Use case

By Specship · Last updated June 4, 2026

Jira ticket to pull request AI agent.

Specship turns work from Jira into acceptance criteria, failing tests, implementation commits, and a review-ready pull request. It is designed for teams that want async implementation without losing specs, tests, review, or budget control.

Workflow

How the ticket becomes a pull request.

1. Intake

Specship picks up work from assignee, status transition, label, or ready-for-development workflow.

2. Criteria

The agent drafts observable acceptance criteria before code starts.

3. Tests

Failing tests encode the behavior so reviewers can see the intended change.

4. PR

The output is a normal branch and pull request with commands, checks, and review notes.

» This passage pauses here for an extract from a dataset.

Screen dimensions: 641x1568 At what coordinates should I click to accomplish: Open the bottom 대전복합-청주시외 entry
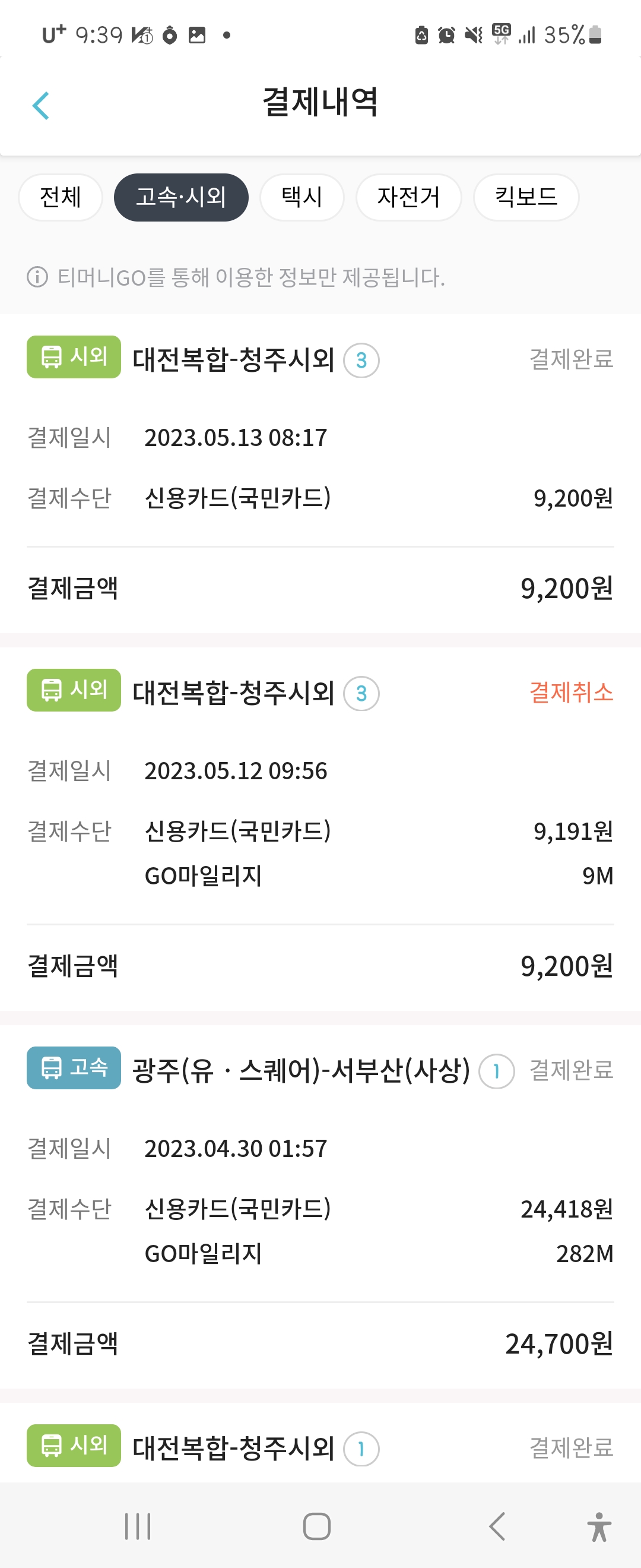pyautogui.click(x=233, y=1447)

Direct answer: Jira ticket to pull request AI is useful when a team wants implementation work to begin in its planning tool and end in a reviewable pull request, not in a one-off chat transcript.

Use it when

  • The ticket has a clear user or system outcome.
  • The desired behavior can be tested before implementation.
  • The PR should stay inside normal Git review and CI.
  • Budget, protected paths, or merge policy matter.

Do not use it when

  • The product decision is still unresolved.
  • The task requires production credentials in a public form.
  • The change affects sensitive systems without human review.
  • The ticket cannot define what done means.
Security notes

Keep the agent inside policy.

The agent can be autonomous inside the rules you set, but repo access, credentials, test execution, and merge behavior stay bounded by workspace policy.

Use scoped OAuth access for planning and Git integrations.
Keep default branches protected; Specship works on shipd/ branches.
Require human review for sensitive paths, migrations, auth, billing, and production credentials.
Use budget caps and pause controls before scaling autonomous work.